* SHORT PROBLEM
Rescale the records below by writing out every line again, requests included, and multiplying each number in the answers (the click coordinates and any image width and height stated there) by 1.5, rounded to whole numbers with halves rounded up. Keep the numbers in the requests unchanged, and leave the pictures out.

[Screen-element location records]
[Start]

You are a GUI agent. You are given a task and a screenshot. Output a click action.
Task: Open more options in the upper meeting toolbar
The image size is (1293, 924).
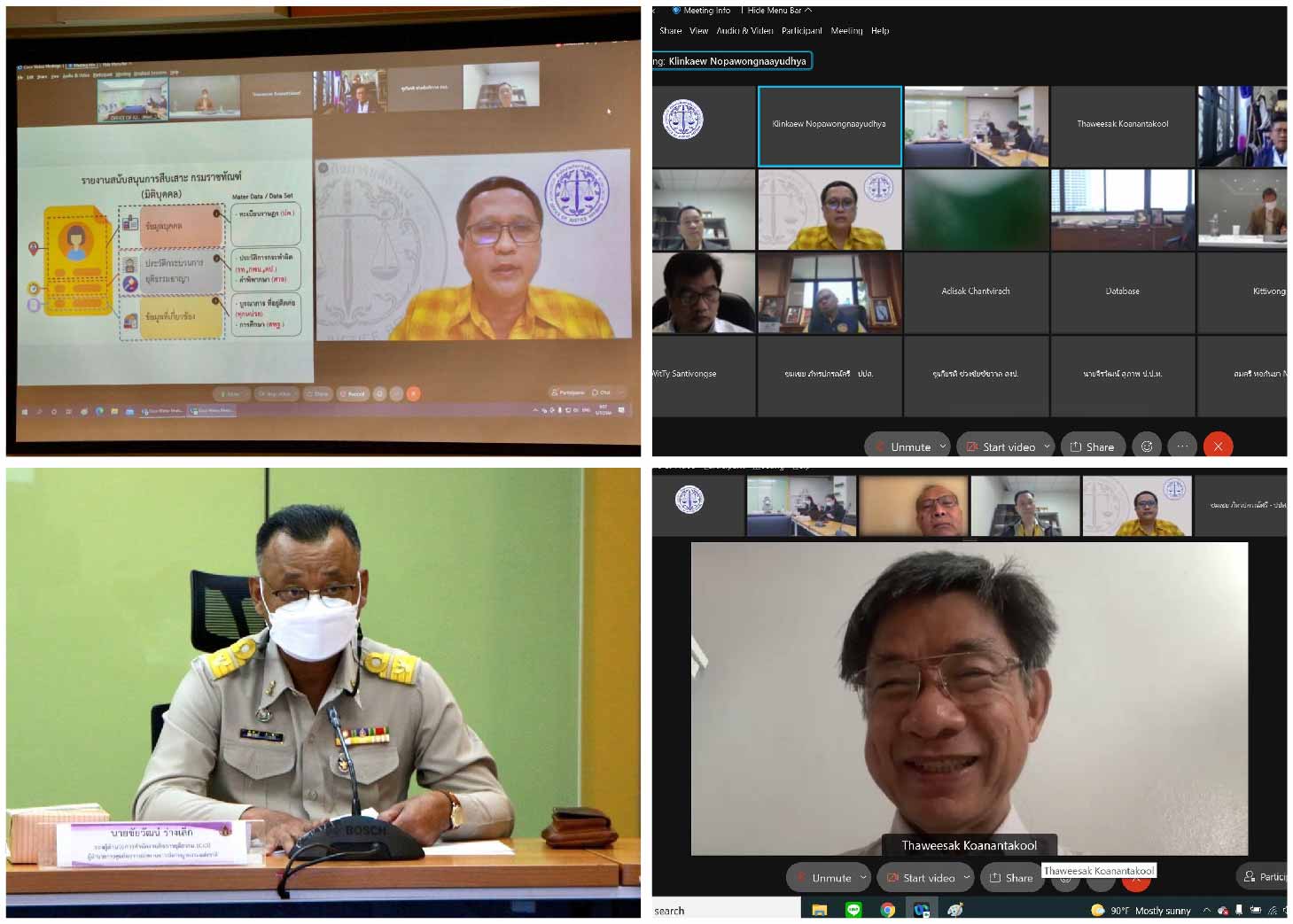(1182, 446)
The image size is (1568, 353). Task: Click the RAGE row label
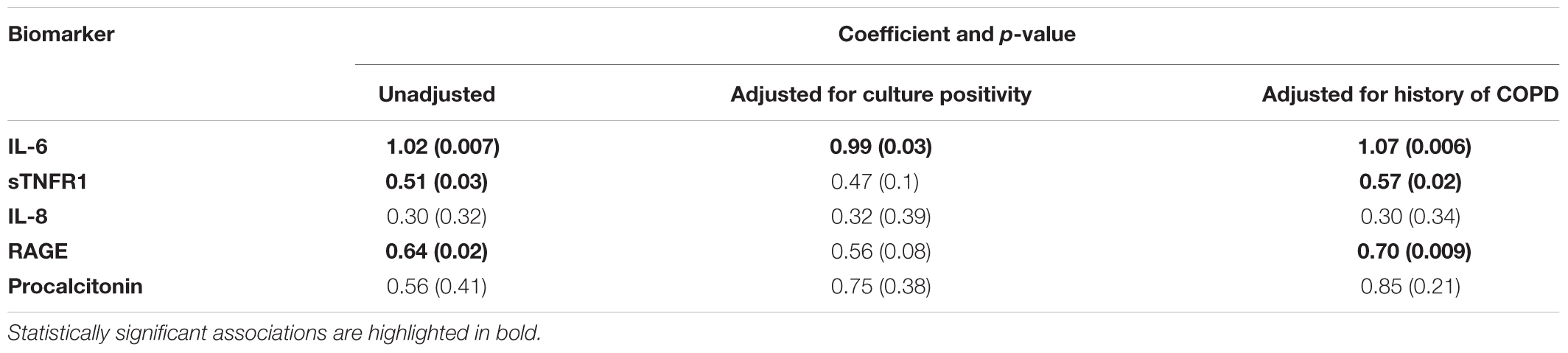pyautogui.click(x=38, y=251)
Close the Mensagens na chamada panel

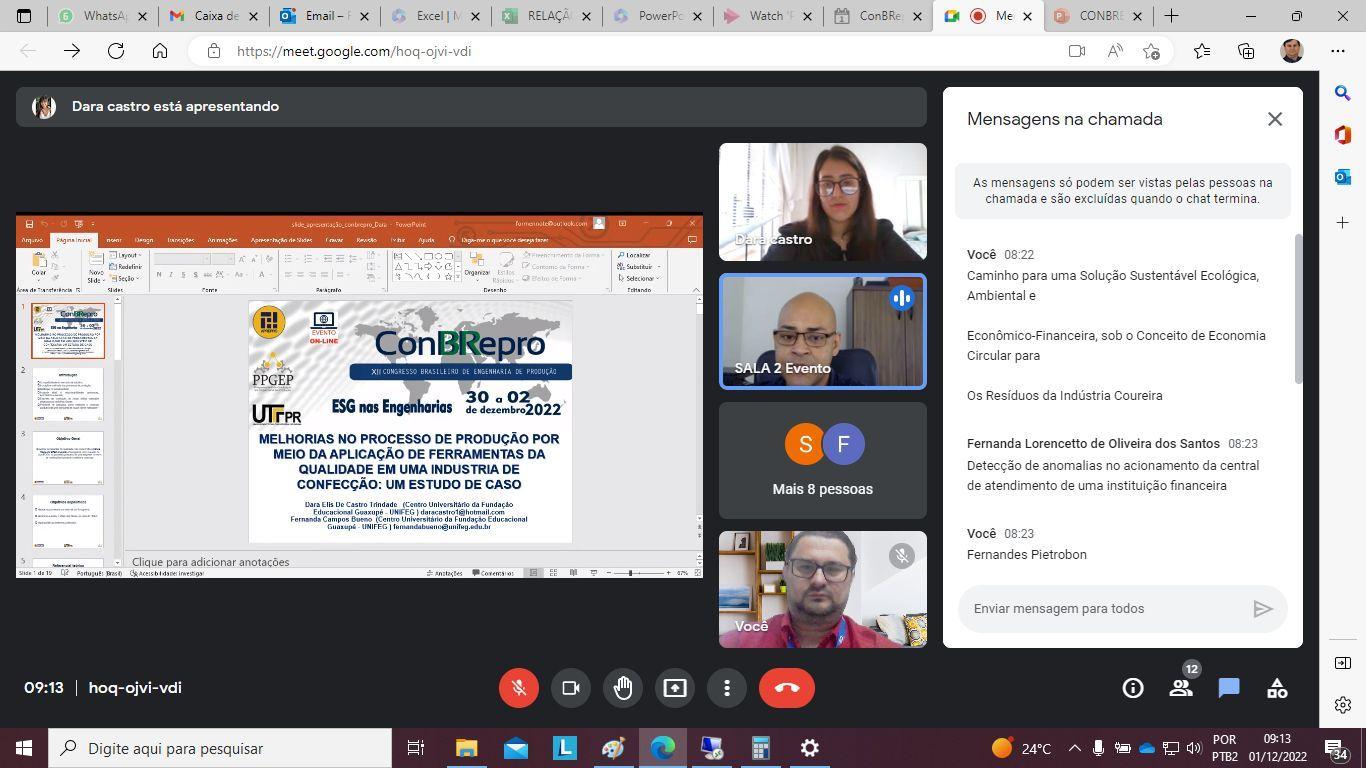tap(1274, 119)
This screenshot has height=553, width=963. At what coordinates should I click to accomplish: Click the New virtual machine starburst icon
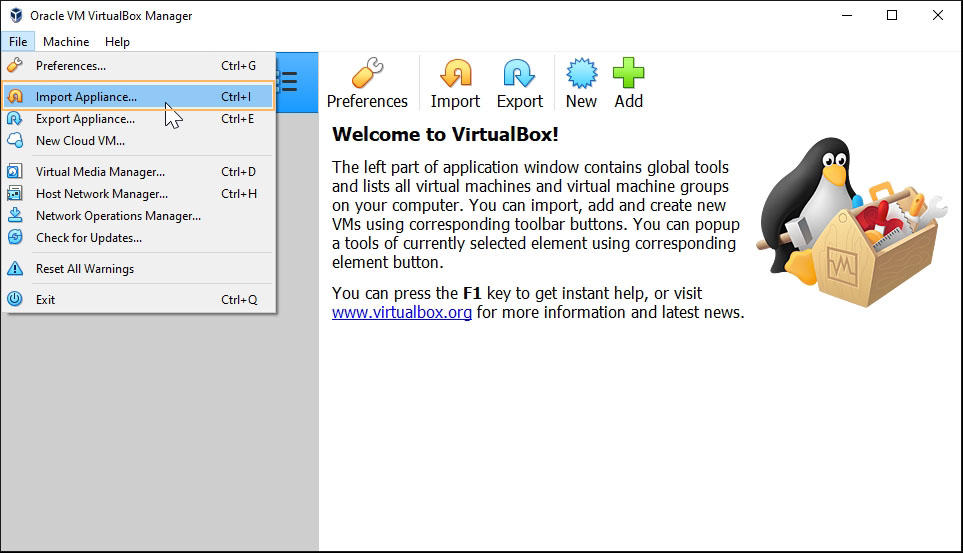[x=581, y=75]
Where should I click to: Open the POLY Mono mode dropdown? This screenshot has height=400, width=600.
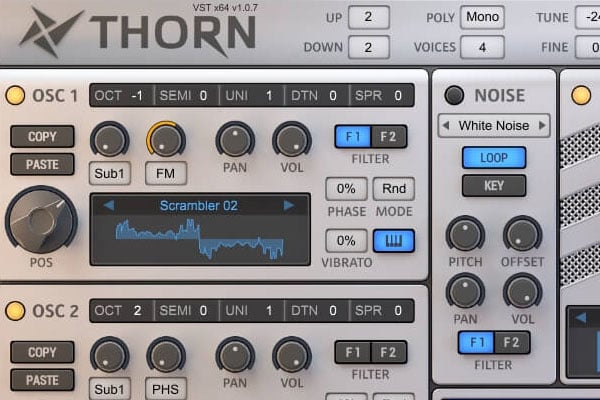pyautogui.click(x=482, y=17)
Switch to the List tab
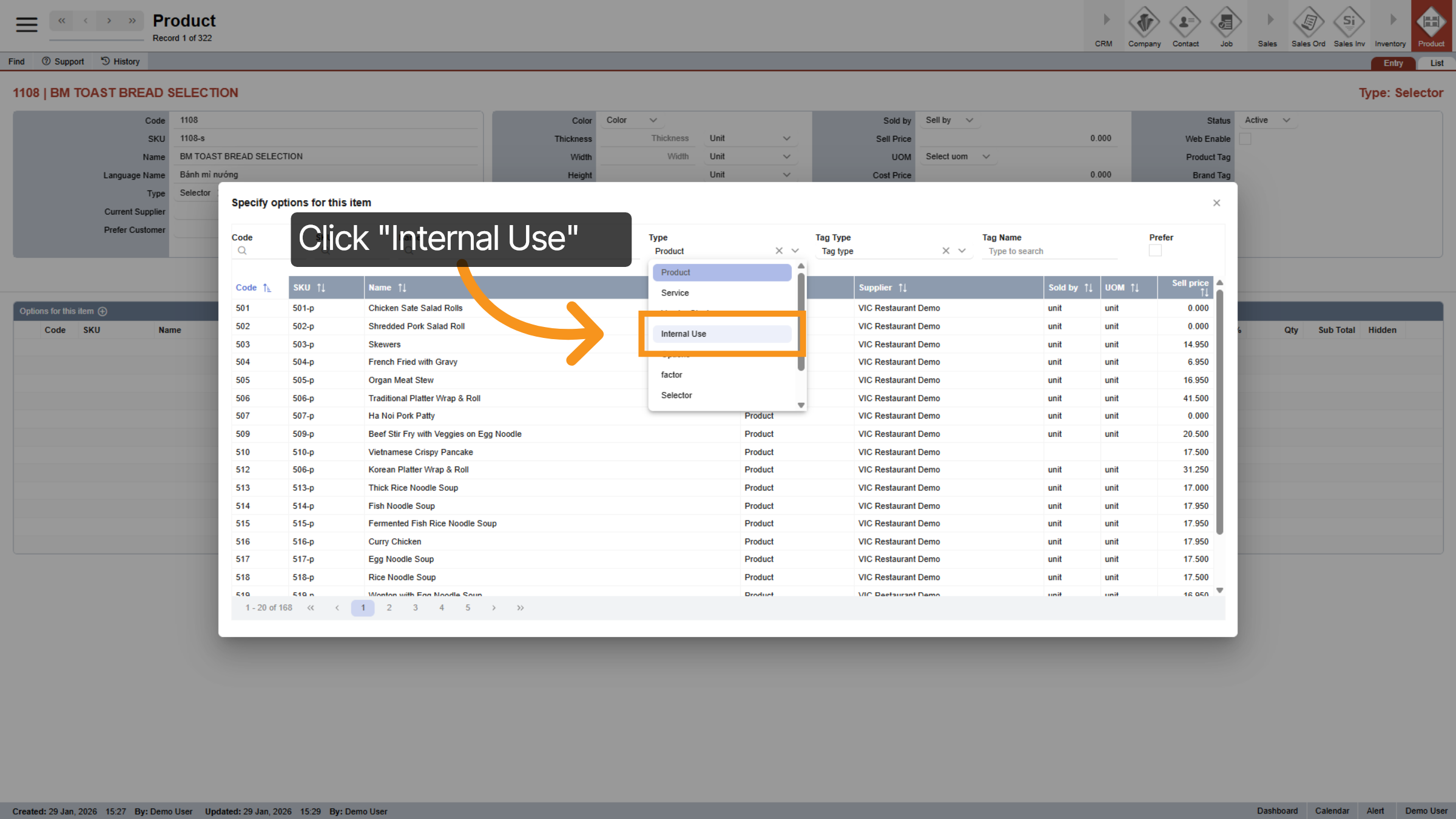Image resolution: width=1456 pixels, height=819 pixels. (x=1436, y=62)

[End]

* RESULT FOR THIS TASK
You are a GUI agent. You are given a task and a screenshot. Output a click action.
Task: Open more options in the upper meeting toolbar
The image size is (1293, 924).
(1773, 669)
The image size is (1568, 353). Task: Click the RAGE row label
pyautogui.click(x=57, y=377)
Close the Mensagens na chamada panel

tap(1911, 179)
This screenshot has height=553, width=963. At what coordinates should I click to accomplish: Click the New virtual machine starburst icon
[x=872, y=113]
Where should I click to: Open the POLY Mono mode dropdown? This screenshot has height=400, width=600.
pyautogui.click(x=723, y=26)
Switch to the List tab
Image resolution: width=2184 pixels, height=1229 pixels. (x=2154, y=93)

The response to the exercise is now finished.